The speech will allow Quinn to set the tone ahead of his upcoming budget address, which will delve into the details of the state's shaky finances and outline priorities for the year. But his State of the State speech will be under intense scrutiny as Quinn has little to show for progress on pensions and Republicans and fellow Democrats are eyeing his seat in the 2014 governor's race.
Quinn has said he will touch on the state's financial problems in the speech and also hinted he will take the chance to remind the public of anti-corruption efforts in his four years in office. Both of Quinn's predecessors -- George Ryan and Rod Blagojevich -- went to prison on corruption convictions. Ryan was released from federal prison last week to home confinement after serving more than five years in prison on wide ranging corruption charges.
The governor also plans to touch on gay marriage, which is expected to come up for a Senate vote next week, the environment and immigration.
The speech is Quinn's best chance to boast of accomplishments, something he has done before. Last year, he spoke for 34 minutes focusing largely on positive elements like a climbing employment rate and tougher ethics laws.
But lawmakers, political experts and union members agreed that they're looking for direction from Quinn on what to do next with pensions.
Quinn has been intensely focused on addressing pensions; however, efforts at reform have failed. Quinn called a special session on the topic last year, started his own public campaign through Facebook and Twitter, and set several deadlines for lawmakers. Most recently, lawmakers left their lame-duck session last month without calling for a vote on any last-ditch effort.

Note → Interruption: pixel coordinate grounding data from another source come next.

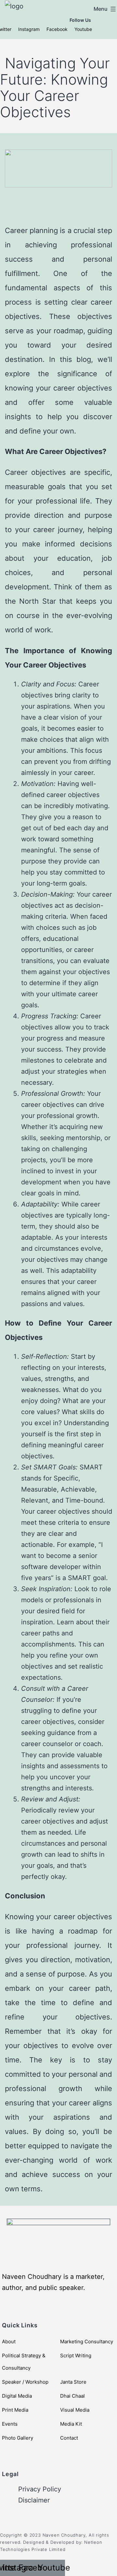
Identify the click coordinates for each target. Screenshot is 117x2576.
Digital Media (17, 2396)
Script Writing (75, 2355)
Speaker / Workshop (25, 2382)
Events (10, 2424)
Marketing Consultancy (86, 2341)
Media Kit (71, 2424)
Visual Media (74, 2410)
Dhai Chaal (72, 2396)
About (9, 2341)
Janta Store (73, 2382)
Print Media (15, 2410)
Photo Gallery (17, 2438)
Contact (69, 2438)
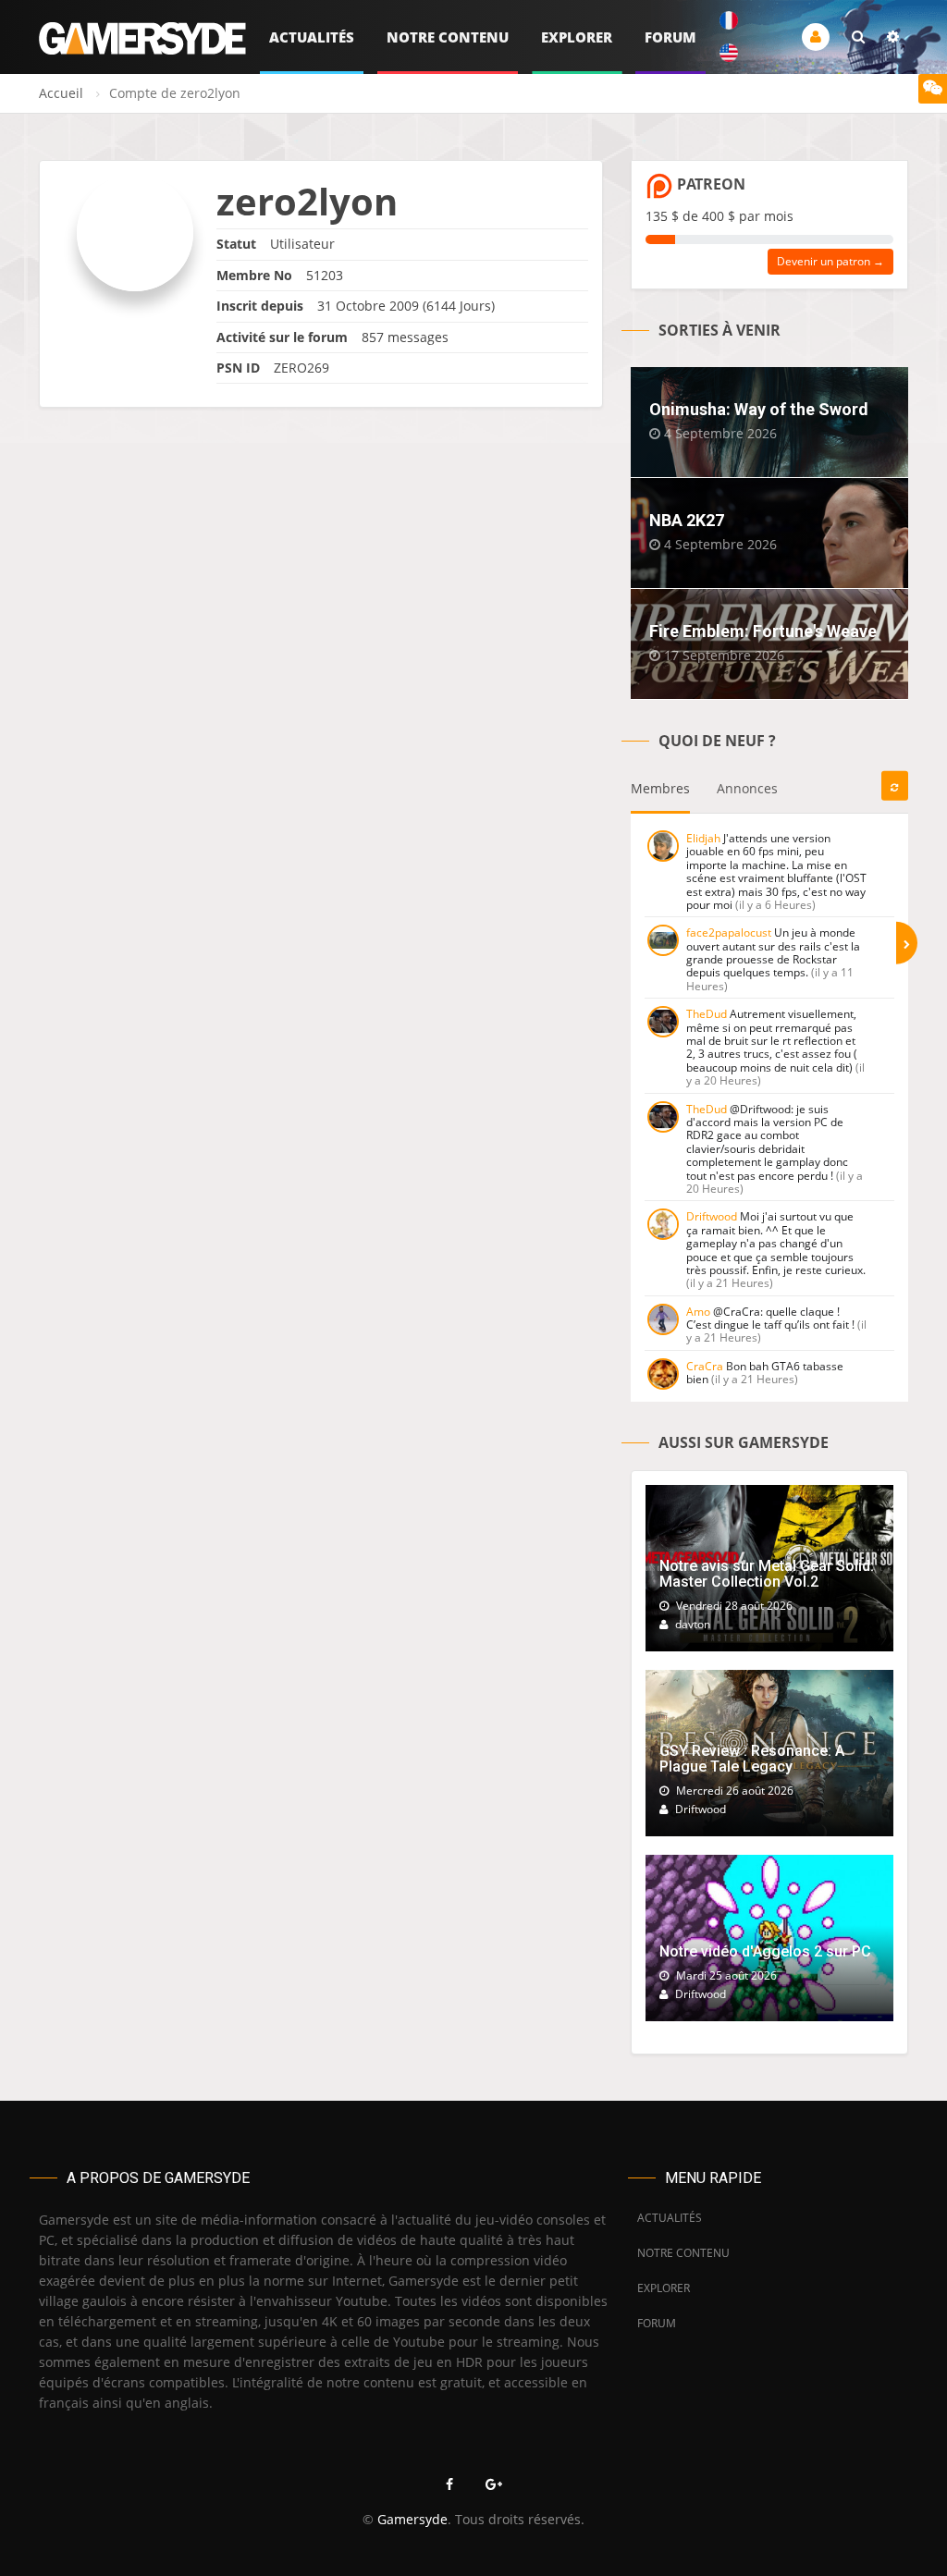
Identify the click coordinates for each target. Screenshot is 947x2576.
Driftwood (711, 1216)
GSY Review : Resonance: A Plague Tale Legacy (751, 1759)
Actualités (311, 37)
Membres (660, 788)
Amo (698, 1311)
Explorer (576, 37)
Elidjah (703, 838)
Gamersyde (412, 2519)
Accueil (61, 93)
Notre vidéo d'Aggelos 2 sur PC (765, 1951)
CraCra (704, 1366)
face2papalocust (728, 932)
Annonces (747, 788)
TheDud (706, 1014)
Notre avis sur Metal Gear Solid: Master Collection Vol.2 (766, 1574)
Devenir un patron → (830, 261)
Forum (670, 37)
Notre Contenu (448, 37)
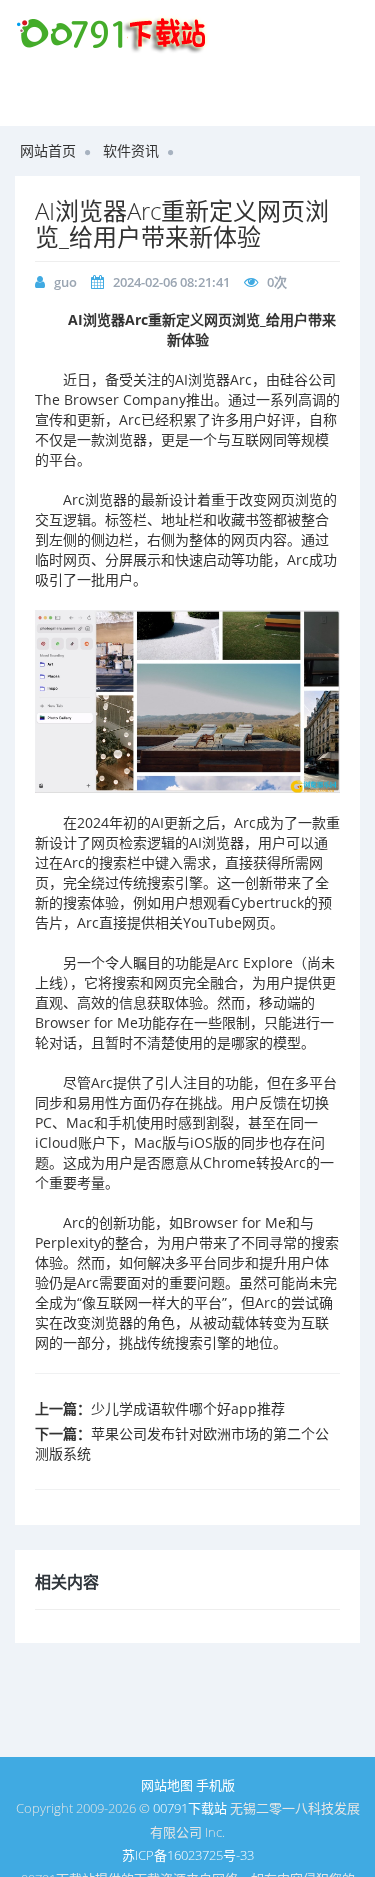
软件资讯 (131, 150)
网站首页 (48, 150)
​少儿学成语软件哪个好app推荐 (188, 1408)
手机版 (215, 1785)
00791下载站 (190, 1808)
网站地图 (167, 1785)
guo (65, 282)
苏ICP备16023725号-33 (188, 1855)
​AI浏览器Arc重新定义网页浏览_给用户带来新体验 (182, 223)
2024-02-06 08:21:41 (171, 282)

Pressure from unions ramped up Tuesday when roughly 100 members of a state worker union rallied in the lobby of a downtown Chicago office building where Quinn and other state leaders have offices, calling out the governor with signs reading, "Gov. Quinn Keep Your Word." The union opposes any reductions to retirement benefits -- a central theme in pension talks.
Also, U.S. Rep. Aaron Schock, a Republican mulling a gubernatorial run, called on Quinn ahead of the speech to outline a plan out of Illinois' financial hole.
"Illinois shouldn't be last in anything," he said in a statement. "It's time to turn this state around and my hope is that Governor Quinn can provide the leadership and vision Illinois needs right now if we are to have any prayer of moving forward."
Other potential Republicans seeking the seat are Illinois Treasurer Dan Rutherford and state Sen. Bill Brady of Bloomington. Possible Democratic contenders are former White House chief of staff Bill Daley and Illinois Attorney General Lisa Madigan.